:: WHAT TO DO ::
- 1) From the passage on Atonement, write out the text starting with "The art in Atonement" and going on through "directed or written.".
- 2) In two sentences, summarize the passage on Atonement.
- 3) Render this sentence from the passage on Atonement in French: "McEwan implies that the optimistic ending of the penultimate section is false, as well."

:: EXCERPTED PASSAGE ::
McEwan implies that the optimistic ending of the penultimate section is false, as well. Briony admits that ‘it is only in this last version that my lovers end well’, and that she has chosen this ending because she cannot see the purpose of telling a reader that ‘Robbie Turner died of septicaemia at Bray Dunes’ or that ‘Cecilia was killed in September of the same year by the bomb that destroyed Balham Underground Station’. These revelations heighten the mistake she made as a child, since her misunderstanding cost them all of the time they would have had, rather than only years out of the eventual lifetime that they would have together. The purpose of ‘art’ in the form of the novel Briony has written is now to atone for her past crime – a lack of empathy and understanding – through attempting to empathise with Cecilia and Robbie by writing them. McEwan later wrote in the aftermath of 9/11 that ‘Imagining what it is like to be someone other than yourself is at the core of our humanity,’ so this creative endeavour is her endeavour to repay a moral debt, and give ‘my lovers’ the happy ending they never experienced in reality.
The art in Atonement is often not a perfect conduit for empathy in its truest form, however, as indicated by the possessive ‘my lovers’: she is speaking as though she has created them herself and still cannot imagine them as people separate from her. McEwan introduces the novel with an epigraph taken from Jane Austen’s Northanger Abbey, where Henry Tilney chastises Catherine Morland for her outlandish suspicions prompted by a love of Gothic literature and an overactive imagination. In the last section, the older Briony assumes the role of Tilney in dismissing her younger self as a ‘busy, priggish, conceited little girl’ while watching the play she had written, as the presence of literature in the younger girl’s life has encouraged her to treat the people around her like characters to be directed or written.
Her affinity for the ‘miniature’ as a young girl represents a desire to move and control others through the process of fiction, rather than a desire towards the ‘telepathy’ through fiction she describes in the first chapter, the supernatural term reflecting its impossibility. This compulsion to move others as she wishes may corrupt her ability to atone through a novel, as the changing of the ending may be a moral choice for their memory and for the reader but could also be an attempt to absolve herself personally as she is only responsible for lost years together rather than lost lifetimes. The deception involved hearkens back to her original mistake, and even she admits that in the latest draft of her novel she has ‘not travelled so very far after all, since I wrote my little play’ (referring to the constructed happy ending). While Briony chastises her younger self, she still acknowledges that in placing herself as the author and giving herself the ‘absolute power of deciding outcomes’, she has complicated her attempt at empathy as she has become Godlike with that ‘absolute power’ and there is no one to forgive her but herself. The art still allows her to imagine an empathy with Cecilia and Robbie, but the solipsism of the art form itself and her shaping of the ending prevents true ‘Atonement’: her empathy is misguided, and ultimately not sufficient.

:: LISTED ENTRIES ::

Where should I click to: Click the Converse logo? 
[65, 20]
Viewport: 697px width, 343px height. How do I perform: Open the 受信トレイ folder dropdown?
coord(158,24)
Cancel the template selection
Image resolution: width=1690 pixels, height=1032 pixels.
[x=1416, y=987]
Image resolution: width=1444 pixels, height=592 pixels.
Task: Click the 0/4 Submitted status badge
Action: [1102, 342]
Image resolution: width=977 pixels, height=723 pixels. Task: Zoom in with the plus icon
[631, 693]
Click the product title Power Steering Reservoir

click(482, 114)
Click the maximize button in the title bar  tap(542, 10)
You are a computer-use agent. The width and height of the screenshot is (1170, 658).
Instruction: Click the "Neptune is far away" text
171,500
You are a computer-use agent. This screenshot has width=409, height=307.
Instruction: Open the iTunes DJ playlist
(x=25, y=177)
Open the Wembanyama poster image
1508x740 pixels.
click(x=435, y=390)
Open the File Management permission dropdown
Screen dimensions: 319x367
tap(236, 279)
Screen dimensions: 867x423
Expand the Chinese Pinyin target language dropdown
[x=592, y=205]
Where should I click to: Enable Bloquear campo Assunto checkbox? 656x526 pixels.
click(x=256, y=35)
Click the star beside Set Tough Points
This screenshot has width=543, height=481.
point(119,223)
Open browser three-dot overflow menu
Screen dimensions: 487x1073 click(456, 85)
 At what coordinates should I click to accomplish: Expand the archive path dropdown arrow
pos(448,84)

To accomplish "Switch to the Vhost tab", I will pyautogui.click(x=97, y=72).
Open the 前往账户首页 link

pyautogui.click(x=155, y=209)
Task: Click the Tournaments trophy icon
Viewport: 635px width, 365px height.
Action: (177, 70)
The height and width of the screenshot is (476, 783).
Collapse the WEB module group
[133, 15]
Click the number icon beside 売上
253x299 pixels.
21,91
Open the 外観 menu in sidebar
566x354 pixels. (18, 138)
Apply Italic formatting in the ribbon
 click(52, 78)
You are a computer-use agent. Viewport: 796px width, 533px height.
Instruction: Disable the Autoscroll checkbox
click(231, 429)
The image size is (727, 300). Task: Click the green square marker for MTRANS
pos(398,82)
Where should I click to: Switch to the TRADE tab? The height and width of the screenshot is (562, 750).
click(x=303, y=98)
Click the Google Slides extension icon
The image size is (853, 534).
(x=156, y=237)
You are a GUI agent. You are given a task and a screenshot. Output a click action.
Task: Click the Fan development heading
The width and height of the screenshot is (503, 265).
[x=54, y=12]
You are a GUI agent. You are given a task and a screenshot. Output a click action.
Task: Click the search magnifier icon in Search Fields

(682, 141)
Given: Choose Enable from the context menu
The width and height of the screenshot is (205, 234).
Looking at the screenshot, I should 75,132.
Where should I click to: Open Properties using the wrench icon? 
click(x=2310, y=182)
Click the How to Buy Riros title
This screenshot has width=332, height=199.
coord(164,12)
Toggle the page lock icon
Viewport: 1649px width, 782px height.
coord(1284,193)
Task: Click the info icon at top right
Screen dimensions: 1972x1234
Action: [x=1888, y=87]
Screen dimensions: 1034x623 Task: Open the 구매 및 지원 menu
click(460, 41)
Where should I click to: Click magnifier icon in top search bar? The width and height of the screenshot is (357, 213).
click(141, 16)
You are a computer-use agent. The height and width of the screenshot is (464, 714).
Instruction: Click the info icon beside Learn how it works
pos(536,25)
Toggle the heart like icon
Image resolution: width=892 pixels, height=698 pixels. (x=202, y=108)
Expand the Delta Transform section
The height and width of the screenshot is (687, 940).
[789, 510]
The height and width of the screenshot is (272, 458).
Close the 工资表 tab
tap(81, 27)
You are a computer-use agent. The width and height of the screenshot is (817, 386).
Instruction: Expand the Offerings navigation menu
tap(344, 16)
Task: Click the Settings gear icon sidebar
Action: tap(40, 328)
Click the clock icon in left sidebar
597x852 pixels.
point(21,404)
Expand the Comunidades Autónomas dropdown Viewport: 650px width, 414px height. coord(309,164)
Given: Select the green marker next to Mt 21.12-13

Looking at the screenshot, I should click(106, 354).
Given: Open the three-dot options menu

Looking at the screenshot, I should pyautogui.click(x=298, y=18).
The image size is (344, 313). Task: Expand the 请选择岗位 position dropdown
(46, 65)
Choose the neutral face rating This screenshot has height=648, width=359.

:: SOLUTIONS TO THE TASKS ::
- 1)
The art in Atonement is often not a perfect conduit for empathy in its truest form, however, as indicated by the possessive ‘my lovers’: she is speaking as though she has created them herself and still cannot imagine them as people separate from her. McEwan introduces the novel with an epigraph taken from Jane Austen’s Northanger Abbey, where Henry Tilney chastises Catherine Morland for her outlandish suspicions prompted by a love of Gothic literature and an overactive imagination. In the last section, the older Briony assumes the role of Tilney in dismissing her younger self as a ‘busy, priggish, conceited little girl’ while watching the play she had written, as the presence of literature in the younger girl’s life has encouraged her to treat the people around her like characters to be directed or written.

- 2) Briony reveals that the happy ending she gave Robbie and Cecilia is invented, since Robbie died at Bray Dunes and Cecilia was killed in the Balham bombing, and she writes them to atone through empathy for the mistake she made as a child. Yet her possessive "my lovers," her urge to control others, and the "absolute power of deciding outcomes" she holds as author leave her empathy misguided and short of true atonement.

- 3) McEwan laisse entendre que la fin optimiste de l'avant-dernière section est elle aussi fausse.